Thank you, Fort Worth Symphony Orchestra. Your performances lift our spirits
Voting can adapt to today
In response to a Sept. 17 letter stating that if you can go shopping, you can go vote: (9A) If I can pay bills using my banking app, have groceries delivered to my car, get a margarita with my takeout order and watch my church service via YouTube, I should be able to vote online. But I’ll take an old-fashioned mail-in-ballot.
Unfortunately, because I am younger than 65 years old, not disabled and will be home during the voting period, Texas requires me to stand in line.
Mail-in ballots are not socialistic. The system has worked for millions of registered voters from all parties.
- Nancy Bennett, Granbury
Happy to be in Will Rogers
Grateful thanks to Mercedes Bass, the Fort Worth Symphony Orchestra, the staff, conductor Patrick Summers and pianist Stewart Goodyear for an incredible world-class performance. Our gratitude also to the staff and management of the Will Rogers Auditorium, who make us welcomed and comfortable. (Sept. 8, star-telegram.com, “Fort Worth Symphony shifts concerts to Will Rogers after Bass Hall postpones reopening”)
We in Fort Worth should proudly support our world-class orchestra.
- Toni Wietholter, Fort Worth
Your vote doesn’t really count
How democratic do we expect America to be? Two of the last five presidential elections have been “won” by a candidate who came in second in the popular vote.
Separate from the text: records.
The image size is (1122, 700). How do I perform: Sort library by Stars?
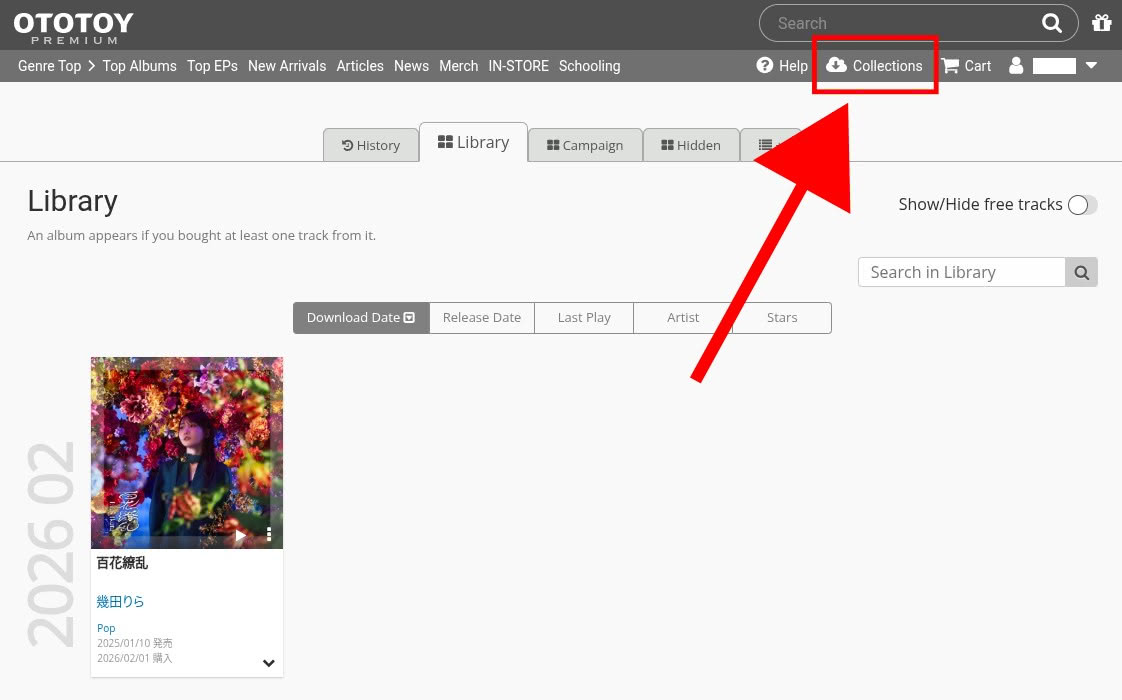click(781, 318)
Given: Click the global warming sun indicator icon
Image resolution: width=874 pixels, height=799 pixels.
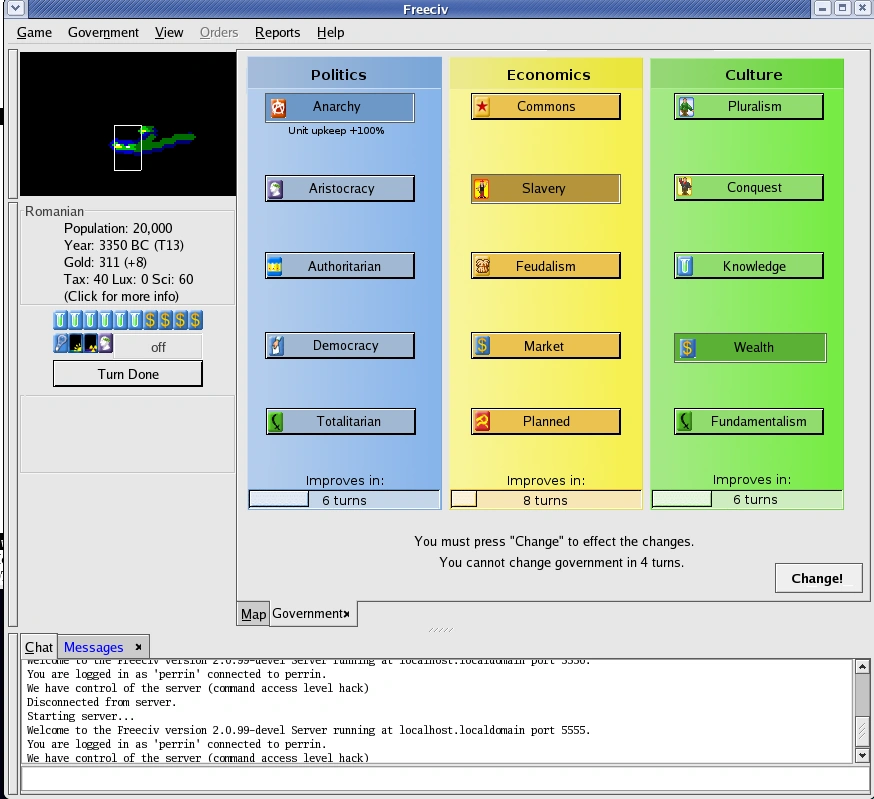Looking at the screenshot, I should click(x=76, y=344).
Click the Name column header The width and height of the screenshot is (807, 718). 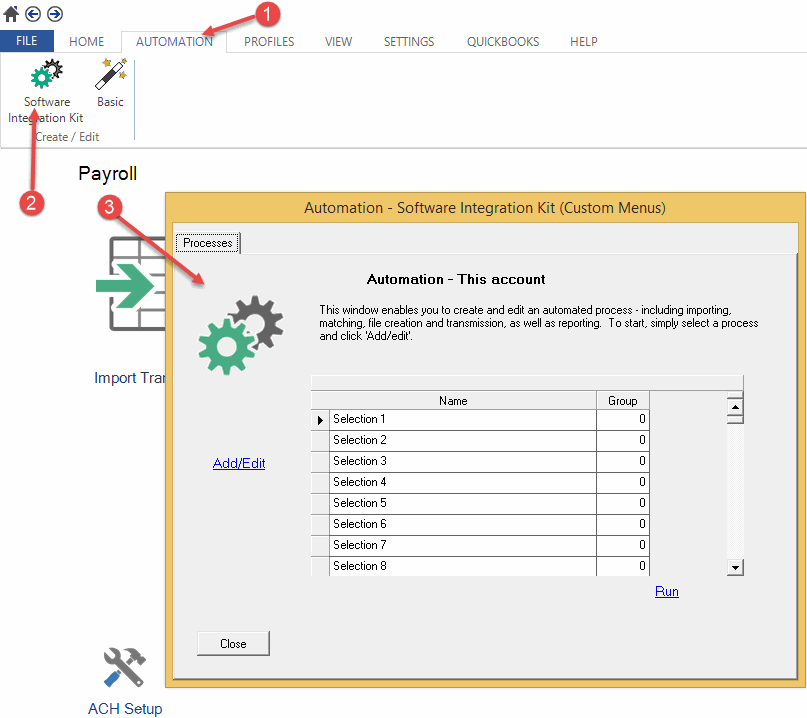[453, 401]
Many of us believe the 2020 electoral results could be challenged and, as in 2000, eventually decided by the Supreme Court.
That court will probably have a majority of justices appointed by two less-than-popular presidents and confirmed by a Senate majority that doesn’t represent a majority of voters.
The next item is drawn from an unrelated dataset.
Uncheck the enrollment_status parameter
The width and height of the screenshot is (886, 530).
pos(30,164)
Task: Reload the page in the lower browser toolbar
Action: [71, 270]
Our Constitution was written to prevent a tyranny of the majority, but we are governed by a tyranny of the minority. Does that sound like a democracy to you?
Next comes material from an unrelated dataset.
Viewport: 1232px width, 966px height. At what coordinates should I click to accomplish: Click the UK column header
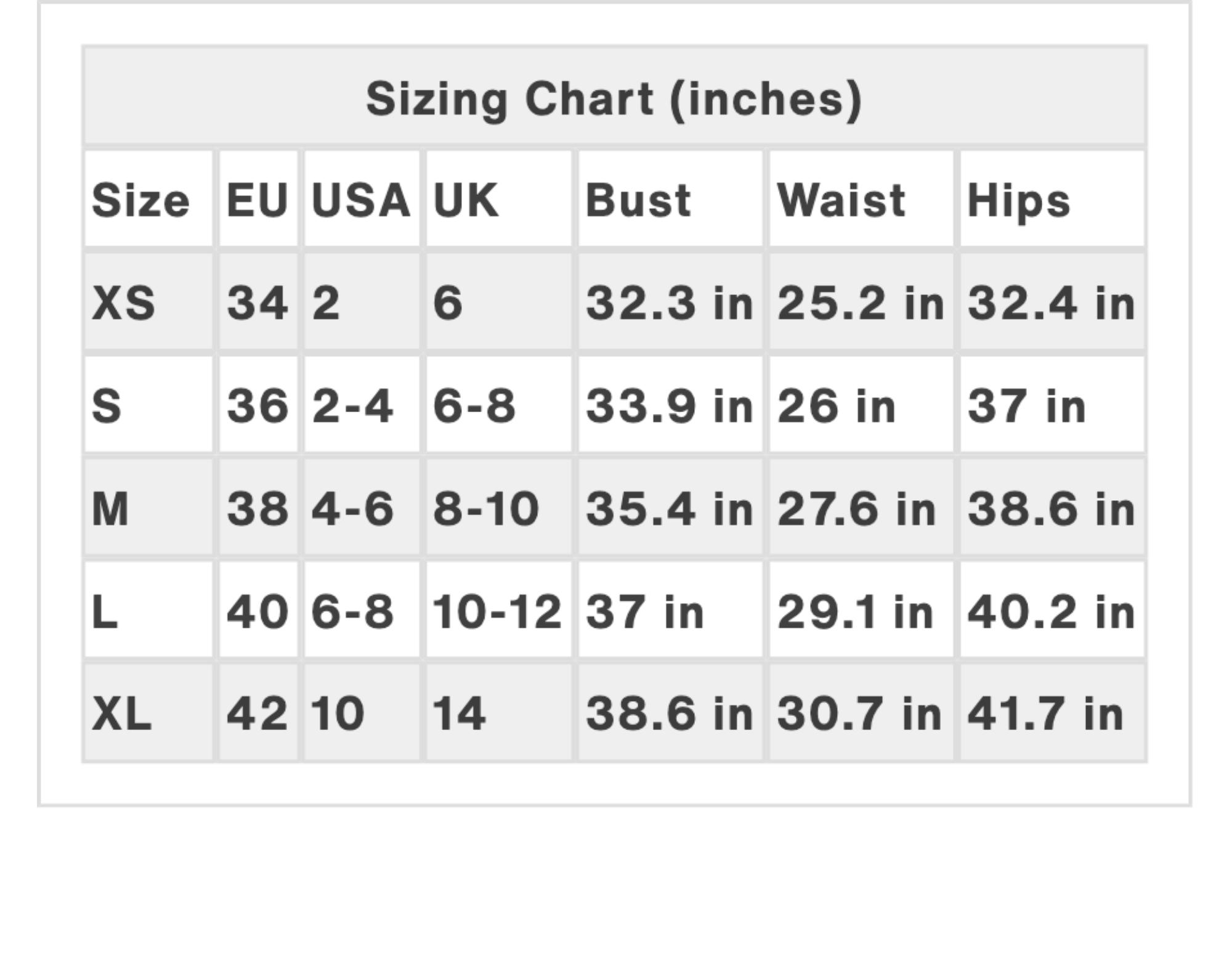pos(466,200)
- Charles Stonick, Granbury
One proven killer goes on
As coronavirus lockdowns began in March, my email was flooded with messages from retailers detailing the steps they were taking to protect their customers’ health and welfare.
But many of these retailers also push tobacco, which injures and kills many more people than any virus (and exacerbates COVID-19). So I wrote to several company executives asking when they planned to end sales of this catastrophic killer.
Six months later, none has done so, and I have received zero responses. To paraphrase an old Texas saying: “Please don’t wet on me and tell me it’s raining.”
- David Fusco, Arlington
Needs before high-speed rail
Why do we need high-speed rail? (Sept. 22, 1A, “Texas high-speed rail project gets federal approval”) That $20 billion it’s estimated to cost could be spent on education or health care so Texas would not be near the bottom in each. It could improve electrical grids, reducing brownouts. It could be used to protect communities against hurricanes, clean up the environment, reduce property taxes or maintain existing infrastructure.
A high-speed line would provide many jobs and revenue for overseas companies. It will cut through pristine farm and ranch lands.
Maybe we just want it for bragging rights. Many Texas families want a lot of things, but most of us spend our money on what we need.